BEGIN LISTED ENTRIES
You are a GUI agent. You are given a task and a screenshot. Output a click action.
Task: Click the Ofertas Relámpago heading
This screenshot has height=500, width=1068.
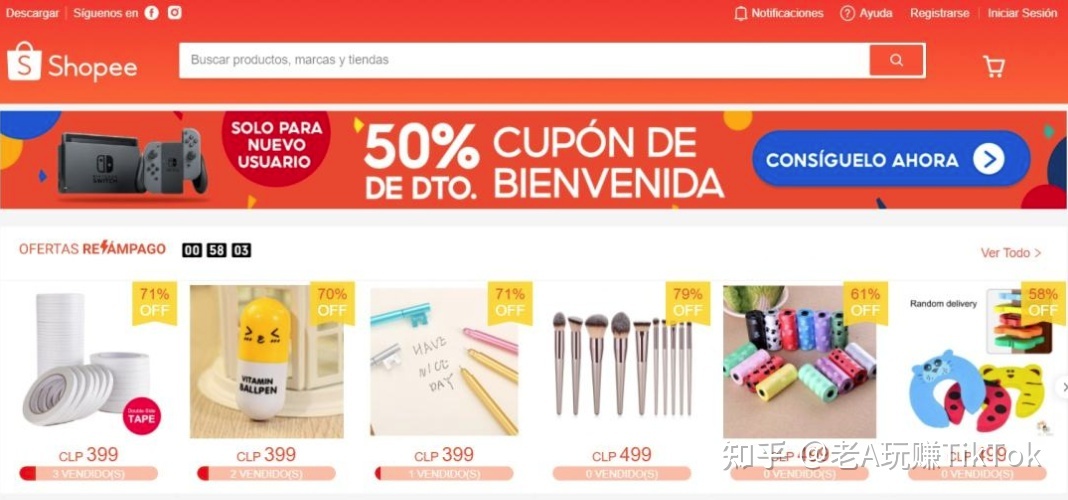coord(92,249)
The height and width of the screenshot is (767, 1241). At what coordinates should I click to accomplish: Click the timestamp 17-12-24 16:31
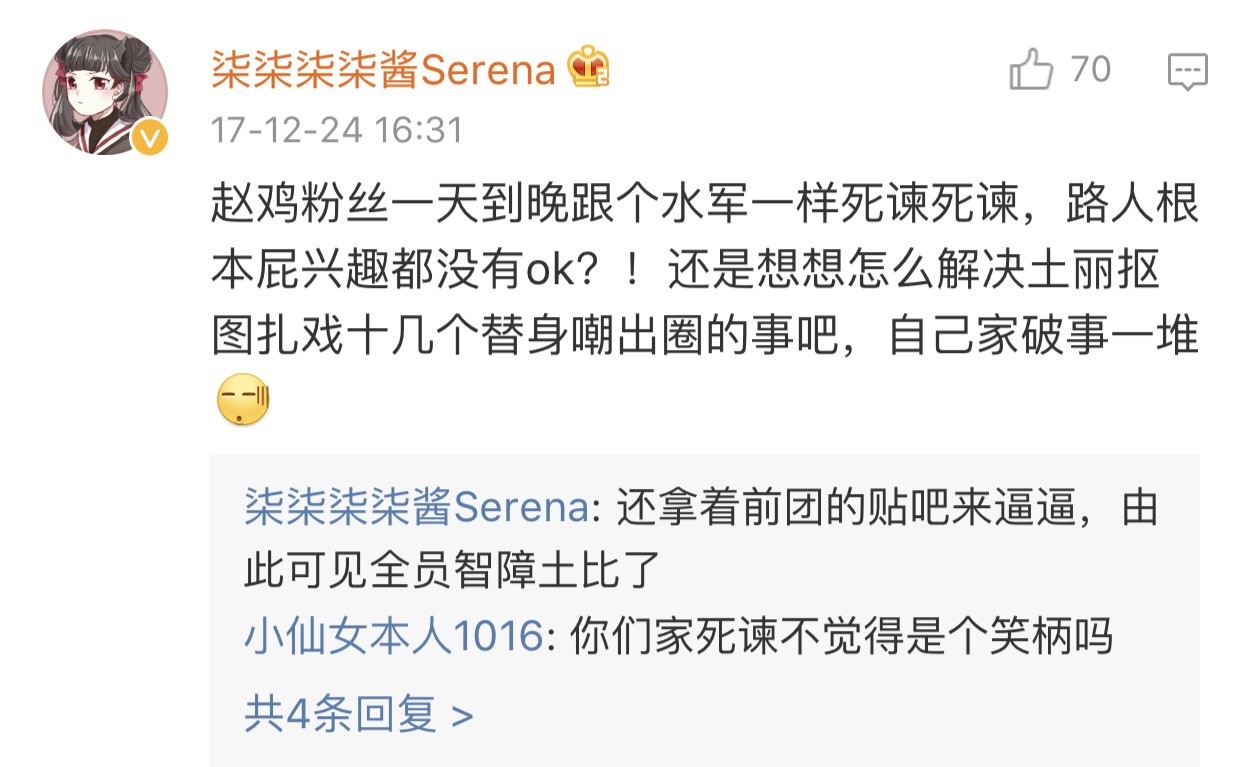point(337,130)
END LISTED ENTRIES
# [TASK]
Exactly the lines from the one containing "The height and" to the end of the records above, both end lines included, are to be printed, and no pictures with them.

# [PROBLEM SOLUTION]
The height and width of the screenshot is (767, 1241). At what coordinates should I click to accomplish: Click the timestamp 17-12-24 16:31
point(337,130)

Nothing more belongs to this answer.